[Data extracted from a collection]
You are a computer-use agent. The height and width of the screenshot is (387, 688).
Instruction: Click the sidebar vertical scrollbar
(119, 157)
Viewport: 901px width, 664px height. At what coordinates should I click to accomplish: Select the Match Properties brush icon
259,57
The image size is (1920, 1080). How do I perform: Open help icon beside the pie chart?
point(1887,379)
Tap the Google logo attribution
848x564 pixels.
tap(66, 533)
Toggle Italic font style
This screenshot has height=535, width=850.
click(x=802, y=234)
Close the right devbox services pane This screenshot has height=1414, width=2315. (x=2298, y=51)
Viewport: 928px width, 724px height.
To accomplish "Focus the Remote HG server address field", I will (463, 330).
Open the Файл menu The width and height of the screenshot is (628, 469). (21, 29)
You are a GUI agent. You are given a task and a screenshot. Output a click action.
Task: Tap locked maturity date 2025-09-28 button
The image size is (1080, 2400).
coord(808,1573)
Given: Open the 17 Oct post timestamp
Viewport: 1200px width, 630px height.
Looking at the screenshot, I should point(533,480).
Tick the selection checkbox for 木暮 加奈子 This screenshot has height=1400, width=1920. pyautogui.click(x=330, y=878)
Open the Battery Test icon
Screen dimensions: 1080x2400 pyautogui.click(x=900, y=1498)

* YOUR INSTRUCTIONS *
Your reply should consist of all the records, set down exactly.

* EXERCISE SOLUTION *
You are a computer-use agent. The height and width of the screenshot is (387, 688).
Instruction: Click the sidebar vertical scrollbar
(119, 157)
Viewport: 901px width, 664px height. At what coordinates should I click to accomplish: Select the Match Properties brush icon
259,57
The image size is (1920, 1080). How do I perform: Open help icon beside the pie chart?
point(1887,379)
Tap the Google logo attribution
848x564 pixels.
tap(66, 533)
Toggle Italic font style
This screenshot has height=535, width=850.
click(x=802, y=234)
Close the right devbox services pane This screenshot has height=1414, width=2315. (x=2298, y=51)
Viewport: 928px width, 724px height.
To accomplish "Focus the Remote HG server address field", I will (463, 330).
Open the Файл menu The width and height of the screenshot is (628, 469). (21, 29)
You are a GUI agent. You are given a task and a screenshot. Output a click action.
Task: Tap locked maturity date 2025-09-28 button
The image size is (1080, 2400).
coord(808,1573)
Given: Open the 17 Oct post timestamp
Viewport: 1200px width, 630px height.
Looking at the screenshot, I should point(533,480).
Tick the selection checkbox for 木暮 加奈子 This screenshot has height=1400, width=1920. pyautogui.click(x=330, y=878)
Open the Battery Test icon
Screen dimensions: 1080x2400 pyautogui.click(x=900, y=1498)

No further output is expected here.